[EM] Primaries?

Dave Ketchum davek at clarityconnect.com
Tue Mar 30 11:43:02 PST 2004


On Tue, 30 Mar 2004 08:52:22 -0500 Adam Tarr wrote:

> 
>>> Dave Ketchum wrote:
>>>
>>>>  If a method is "good enough" to select a single winner in the 
>>>> general election, then it must be good enough, and most logical 
>>>> choice, for use in related primaries.
>>>
>>>
>>> It does not follow.  An general election is a method the government 
>>> uses to try to find a candidate who best represents the voters.  A 
>>> primary election is a method a party uses to pick its candidate for a 
>>> general election -- NOT simply to find the candidate who best 
>>> represents the party's voters.  These two goals can be the same, but 
>>> it does not logically follow.
>>
>>
>> Perhaps I live in an odd state, but New York's Board of Elections DOES 
>> our elections.
> 
> 
> I imagine this is common, but they are really doing the primary on 
> behalf of the party.  The party could decide to not have a primary, just 
> as the state could decide to not do the party the favor of administering it.
> 
About 100 years ago NY set up its system, in which primaries are done BY BOE 
on behalf of the PEOPLE.

As to "party":
     Libertarians and Greens are national parties - this cuts NO ICE as to NY law.
     Groups willing and able to conform to NY law get the party privileges that 
make obeying desirable.
     Independent petitions, to be candidates in general election, require 
signatures by 5% of voters, with numeric limits such as 15,000 for governor.
     Party petitions, signed by members and subject to primary if too many 
candidates, have requirements based on party strength.
     Party state and county committees are elected at primaries.
     Libertarians are able to get above 15,000 signatures, but unable to get the 
50,000 votes (about one percent) for governor to be recognized as a party.
     Greens became a party in 98, failed to get the 50,000 votes to continue in 02.  
They did a new thing - got a judge to direct BOE to continue to maintain party 
membership lists.

>> Anyway, big deal is that it is good for the voters to understand the 
>> method used, and that is more practical if both elections use the same 
>> method.
> 
> 
> Probably true, but as I said before I wouldn't mind multiple winners, 
> and the goals of the elections are not exactly the same.
> 
One of my reasons for starting this series was that having ranked ballots in 
general elections removes one big reason for needing single winner primaries.
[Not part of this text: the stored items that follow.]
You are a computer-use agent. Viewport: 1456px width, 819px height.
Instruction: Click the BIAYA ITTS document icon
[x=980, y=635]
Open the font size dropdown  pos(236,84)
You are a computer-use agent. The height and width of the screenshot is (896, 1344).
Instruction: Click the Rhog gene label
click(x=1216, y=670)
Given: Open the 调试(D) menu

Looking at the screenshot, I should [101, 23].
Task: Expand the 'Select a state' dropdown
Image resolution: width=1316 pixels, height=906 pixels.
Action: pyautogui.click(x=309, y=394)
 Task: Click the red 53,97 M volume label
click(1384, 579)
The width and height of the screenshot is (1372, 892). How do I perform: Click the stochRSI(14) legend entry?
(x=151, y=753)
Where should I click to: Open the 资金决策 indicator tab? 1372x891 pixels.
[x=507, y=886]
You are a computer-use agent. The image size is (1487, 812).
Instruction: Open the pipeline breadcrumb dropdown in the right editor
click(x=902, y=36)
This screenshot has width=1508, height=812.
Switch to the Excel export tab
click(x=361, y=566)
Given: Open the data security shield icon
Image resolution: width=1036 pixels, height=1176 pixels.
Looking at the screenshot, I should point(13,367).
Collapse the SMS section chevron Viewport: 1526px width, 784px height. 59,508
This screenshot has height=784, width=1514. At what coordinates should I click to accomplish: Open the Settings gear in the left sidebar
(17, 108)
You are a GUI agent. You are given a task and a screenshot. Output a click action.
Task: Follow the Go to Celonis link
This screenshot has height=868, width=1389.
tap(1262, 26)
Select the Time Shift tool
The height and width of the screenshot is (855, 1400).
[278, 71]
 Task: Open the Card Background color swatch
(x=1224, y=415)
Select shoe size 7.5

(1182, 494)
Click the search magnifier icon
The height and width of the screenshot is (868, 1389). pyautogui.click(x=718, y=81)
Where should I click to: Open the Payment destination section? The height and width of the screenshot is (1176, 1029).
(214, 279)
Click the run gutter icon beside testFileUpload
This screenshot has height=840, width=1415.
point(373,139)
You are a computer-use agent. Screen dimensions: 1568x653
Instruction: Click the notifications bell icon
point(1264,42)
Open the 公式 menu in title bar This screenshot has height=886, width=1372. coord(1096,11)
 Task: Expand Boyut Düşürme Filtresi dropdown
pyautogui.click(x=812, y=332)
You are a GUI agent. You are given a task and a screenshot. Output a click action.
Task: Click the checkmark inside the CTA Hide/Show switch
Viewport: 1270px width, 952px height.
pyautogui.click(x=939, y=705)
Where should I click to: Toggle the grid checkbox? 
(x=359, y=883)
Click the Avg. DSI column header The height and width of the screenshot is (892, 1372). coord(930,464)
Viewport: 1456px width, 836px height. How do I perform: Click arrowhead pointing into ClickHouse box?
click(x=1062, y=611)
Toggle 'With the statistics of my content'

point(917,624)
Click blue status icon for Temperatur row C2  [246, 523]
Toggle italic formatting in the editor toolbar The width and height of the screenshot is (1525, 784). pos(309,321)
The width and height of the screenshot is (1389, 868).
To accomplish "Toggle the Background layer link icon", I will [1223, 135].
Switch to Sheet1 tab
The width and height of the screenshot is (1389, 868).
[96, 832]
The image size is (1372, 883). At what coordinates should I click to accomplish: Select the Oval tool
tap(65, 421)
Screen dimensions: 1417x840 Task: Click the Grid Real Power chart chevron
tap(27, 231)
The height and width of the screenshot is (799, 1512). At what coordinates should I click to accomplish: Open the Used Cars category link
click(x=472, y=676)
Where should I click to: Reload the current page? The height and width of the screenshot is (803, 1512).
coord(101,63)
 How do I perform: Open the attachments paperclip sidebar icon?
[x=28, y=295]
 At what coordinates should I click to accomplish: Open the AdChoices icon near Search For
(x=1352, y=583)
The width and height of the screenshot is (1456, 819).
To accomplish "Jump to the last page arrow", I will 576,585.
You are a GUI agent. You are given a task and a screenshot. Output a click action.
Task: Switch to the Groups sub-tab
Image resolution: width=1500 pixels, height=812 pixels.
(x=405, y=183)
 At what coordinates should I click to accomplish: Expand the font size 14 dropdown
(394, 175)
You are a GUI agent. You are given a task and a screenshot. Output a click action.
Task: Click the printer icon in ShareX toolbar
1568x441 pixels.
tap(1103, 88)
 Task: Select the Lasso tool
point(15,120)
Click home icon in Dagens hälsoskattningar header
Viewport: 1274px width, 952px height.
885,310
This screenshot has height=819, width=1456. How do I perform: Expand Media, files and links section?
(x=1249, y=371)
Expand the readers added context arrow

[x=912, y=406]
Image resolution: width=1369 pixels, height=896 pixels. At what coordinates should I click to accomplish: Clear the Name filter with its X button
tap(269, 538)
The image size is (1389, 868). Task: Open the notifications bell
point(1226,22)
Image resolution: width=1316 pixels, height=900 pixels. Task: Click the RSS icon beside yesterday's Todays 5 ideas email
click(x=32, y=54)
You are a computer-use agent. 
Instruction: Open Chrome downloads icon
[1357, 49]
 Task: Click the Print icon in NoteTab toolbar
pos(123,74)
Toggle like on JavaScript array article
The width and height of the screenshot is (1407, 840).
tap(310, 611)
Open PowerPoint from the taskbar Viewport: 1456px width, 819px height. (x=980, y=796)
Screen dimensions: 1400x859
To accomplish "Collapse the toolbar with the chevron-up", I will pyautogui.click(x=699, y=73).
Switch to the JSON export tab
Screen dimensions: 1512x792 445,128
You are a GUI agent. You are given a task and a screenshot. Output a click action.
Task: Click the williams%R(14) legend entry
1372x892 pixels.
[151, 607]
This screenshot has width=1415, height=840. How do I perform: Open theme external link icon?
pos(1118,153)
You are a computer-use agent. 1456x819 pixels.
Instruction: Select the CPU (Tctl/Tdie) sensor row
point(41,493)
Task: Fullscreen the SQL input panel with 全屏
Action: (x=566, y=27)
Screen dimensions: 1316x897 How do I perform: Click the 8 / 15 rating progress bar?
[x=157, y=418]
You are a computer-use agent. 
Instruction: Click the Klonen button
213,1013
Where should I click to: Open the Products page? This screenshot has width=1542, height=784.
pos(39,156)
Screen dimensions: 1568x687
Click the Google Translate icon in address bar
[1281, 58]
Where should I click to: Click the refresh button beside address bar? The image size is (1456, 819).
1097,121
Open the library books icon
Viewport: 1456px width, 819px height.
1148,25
Sorting out goals seems too big to solve here.

>>>> I would make one exception.  If the general election is stuck with 
>>>> an outdated method, and a party is willing and able to move ahead - 
>>>> let it. This could encourage updating the general election method.
>>>
>>>
>>> As I implied above, I don't think that the government has a right to 
>>> tell parties how to run their primaries.  They could provide very 
>>> strong incentives (free air time, use of public polling equipment, et 
>>> cetera) but fundamentally these are private organizations.  If a 
>>> party wants to decide its candidate by plurality or IRV or salic 
>>> primogeniture (first born son of the previous nominee) then they 
>>> should be free to do so.
>>
>>
>> I do not see where I gave you an excuse for this paragraph.
> 
> 
> Well, when you said, "[If] a party is willing and able to move ahead - 
> let it", that implied to me that you thought the government had the 
> right to not let them.

See my words above.
> 
>>>>      Puzzle:  Assuming the above leads to Condorcet in the primary, 
>>>> to select two candidates for the general election - WHY NOT?  the 
>>>> arguments are not necessarily the same as related to electing two 
>>>> officers for PR.
>>>
>>>
>>> Not necessarily, sure, but I don't think that Condorcet is clearly 
>>> the best method to elect two candidates.  It seems likely that it 
>>> would end up picking two candidates from the center of a party, and 
>>> nobody from a wing (think Kerry and Edwards, in stead of Kerry and 
>>> Dean).  But there have been some stabs taken at Condorcet-flavored 
>>> proportional representation.  The best attempt is probably this one:
>>> http://groups.yahoo.com/group/election-methods-list/message/10308
>>> It's pretty complicated, but worth the read.  Try to sell that to the 
>>> public, though...
>>
>>
>> As I said above, we are not doing PR, so almost certainly would not 
>> find such complication worth the pain.
> 
> 
> Probably not, but this does not imply that pure iterative single-winner 
> is the best approach, either.  A good compromise (in my opinion) would 
> be the sequential variant of the method described in the link.  So, 
> first you find the CW, then you find the best two-candidate slate with 
> the CW in it, then you find the best three-candidate slate with those 
> two candidates in it, and so on until you've generated as much of the 
> order as you need.
>
You seem determined to add unneeded complications.

-- 
  davek at clarityconnect.com    people.clarityconnect.com/webpages3/davek
  Dave Ketchum   108 Halstead Ave, Owego, NY  13827-1708   607-687-5026
            Do to no one what you would not want done to you.
                  If you want peace, work for justice.